At XTEL, we excel in understanding large FMCG players. As a leading software provider of sales automation solutions for the Consumer Goods Industry worldwide, our mission is to partner with our customers to unlock growth through smart investment and optimize their promotional plans.

Position Overview:

XTEL is looking for a GRC Analyst who is driven, curious, and eager to grow. You’ll work directly with the Director of Information Assurance to help build and scale a forward-thinking and efficient security & compliance program. This isn’t a check the box compliance role, we’re looking for someone who wants to reimagine how GRC is done and isn’t afraid to roll up their sleeves to make it happen.

This is an ideal opportunity for someone earlier in their GRC career who is looking to learn, contribute meaningfully, and be part of a high impact team.

Key Responsibilities:

• Support the ongoing operation and improvement of XTEL’s ISMS.

• Draft, review, and maintain security & compliance policies, standards, and procedures, ensuring they meet evolving compliance requirements and business needs.

• Manage internal and external audits (ISO 27001, SOC 2).

• Help monitor compliance obligations across frameworks including ISO 27001, SOC 2, SOC 1/ISAE 3402, GDPR, and NIS2.

• Assist with risk assessments and treatment plans.

• Contribute to our Third Party Risk Management (TPRM) efforts for evaluating vendors beyond just sending out lengthy questionnaires.

• Assist with client security questionnaires, RFPs, and due diligence requests.

• Support ESG initiatives by collecting, analyzing, and reporting on sustainability metrics, including greenhouse gas emissions and energy usage, to meet investor and stakeholder requirements.
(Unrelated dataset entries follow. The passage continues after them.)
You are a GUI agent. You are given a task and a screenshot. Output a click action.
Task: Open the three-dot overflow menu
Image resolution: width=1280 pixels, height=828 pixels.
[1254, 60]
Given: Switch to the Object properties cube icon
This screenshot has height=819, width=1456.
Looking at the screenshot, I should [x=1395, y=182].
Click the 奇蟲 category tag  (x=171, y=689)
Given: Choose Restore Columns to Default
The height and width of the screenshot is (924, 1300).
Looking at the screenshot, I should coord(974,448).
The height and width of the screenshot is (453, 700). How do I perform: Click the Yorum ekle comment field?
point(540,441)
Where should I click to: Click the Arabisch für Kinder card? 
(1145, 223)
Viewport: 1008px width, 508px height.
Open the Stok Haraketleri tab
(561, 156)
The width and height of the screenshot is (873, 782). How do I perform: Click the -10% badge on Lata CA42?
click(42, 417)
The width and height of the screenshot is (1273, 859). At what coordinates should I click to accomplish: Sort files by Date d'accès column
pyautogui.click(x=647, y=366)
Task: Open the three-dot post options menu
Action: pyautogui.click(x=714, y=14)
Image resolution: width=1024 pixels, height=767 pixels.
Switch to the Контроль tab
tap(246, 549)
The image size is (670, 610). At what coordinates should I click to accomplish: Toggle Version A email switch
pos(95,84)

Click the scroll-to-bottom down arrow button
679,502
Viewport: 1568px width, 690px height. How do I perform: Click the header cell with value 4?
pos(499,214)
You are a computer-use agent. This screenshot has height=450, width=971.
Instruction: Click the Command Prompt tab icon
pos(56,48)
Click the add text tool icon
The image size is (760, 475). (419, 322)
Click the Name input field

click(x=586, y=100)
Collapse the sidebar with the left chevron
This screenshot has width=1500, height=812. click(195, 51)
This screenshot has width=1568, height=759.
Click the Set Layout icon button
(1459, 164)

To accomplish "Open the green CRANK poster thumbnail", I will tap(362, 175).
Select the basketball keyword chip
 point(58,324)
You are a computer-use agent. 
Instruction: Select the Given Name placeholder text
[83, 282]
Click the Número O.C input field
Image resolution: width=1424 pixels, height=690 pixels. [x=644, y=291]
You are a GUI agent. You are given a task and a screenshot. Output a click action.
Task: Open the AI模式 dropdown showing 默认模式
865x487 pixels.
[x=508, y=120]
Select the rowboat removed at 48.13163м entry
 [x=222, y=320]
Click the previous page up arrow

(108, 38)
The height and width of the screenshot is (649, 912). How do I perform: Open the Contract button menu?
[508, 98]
• Assist in responding to customer RFPs and inquiries related to ESG, ensuring alignment with sustainability goals and regulatory frameworks.

• Collaborate with stakeholders across IT, Product, Engineering, HR, etc. to implement security controls.

• Continuously look for ways to automate, streamline, and modernize how we manage compliance and security operations.

• Contribute to incident response and BCP/DRP planning and testing.

Qualifications:

• You’re motivated, adaptable, and eager to learn.

• You have 2-5 years of experience in security, compliance, or risk management roles, particularly in cloud based SaaS environments.

• You have hands on experience with ISO 27001 and SOC 2, and preferably have experience directly managing these types of audits.

• You are comfortable working on multiple concurrent projects, and to an extent, wearing multiple hats. For example, managing an internal ESG assessment while in parallel also supporting XTEL during its external ISO 27001 audit, and still staying on top of your day-to-day GRC tasks (following up on controls, review policies, responding to customer security questions, etc.).

• You think of GRC as more than just documentation and spreadsheets – you see it as a system to be optimized and improved with technology.

• You’ve supported or managed ISMS operations and understand what makes policies and procedures useful.

• You participated in or supported risk assessments.

• You’re organized, self-directed, and thrive in environments where you can take ownership.

Nice to have:

• Experience using GRC platforms such as Drata, Vanta, Secureframe, etc.

• Experience within Microsoft 365 and Azure environments.

• Experience with automation, low-code tools, or scripting to improve workflows and documentation processes.

Geographical Location:

• EU

• Open to remote or hybrid work arrangements

What We Offer:

• Hybrid or full remote working set-up (Technology center in Casalecchio di Reno, Bologna, Italy);🏡

• Flexible working hours;⌚

• Competitive Salary Package and Bonus scheme;💸

• A challenging role in a fast-growing AI-driven company; 🪄

• A diverse and international team with strong ownership and a can-do mentality.🌏

• Opportunities to contribute meaningfully to the organization’s growth and development.🚀

Equal Opportunities Statement:

If you have strengths to share, we’d love to hear from you. We value diverse backgrounds and experiences, so don’t hesitate to apply even if you don’t meet all criteria.

XTEL is an equal opportunity employer and values diversity at our company. We do not discriminate on the basis of race, religion, color, national origin, sex, gender, gender expression, sexual orientation, age, marital status, veteran status, or disability status. We will ensure that individuals with disabilities are provided reasonable accommodation to participate in the job application or interview process, to perform crucial job functions, and to receive other benefits and privileges of employment.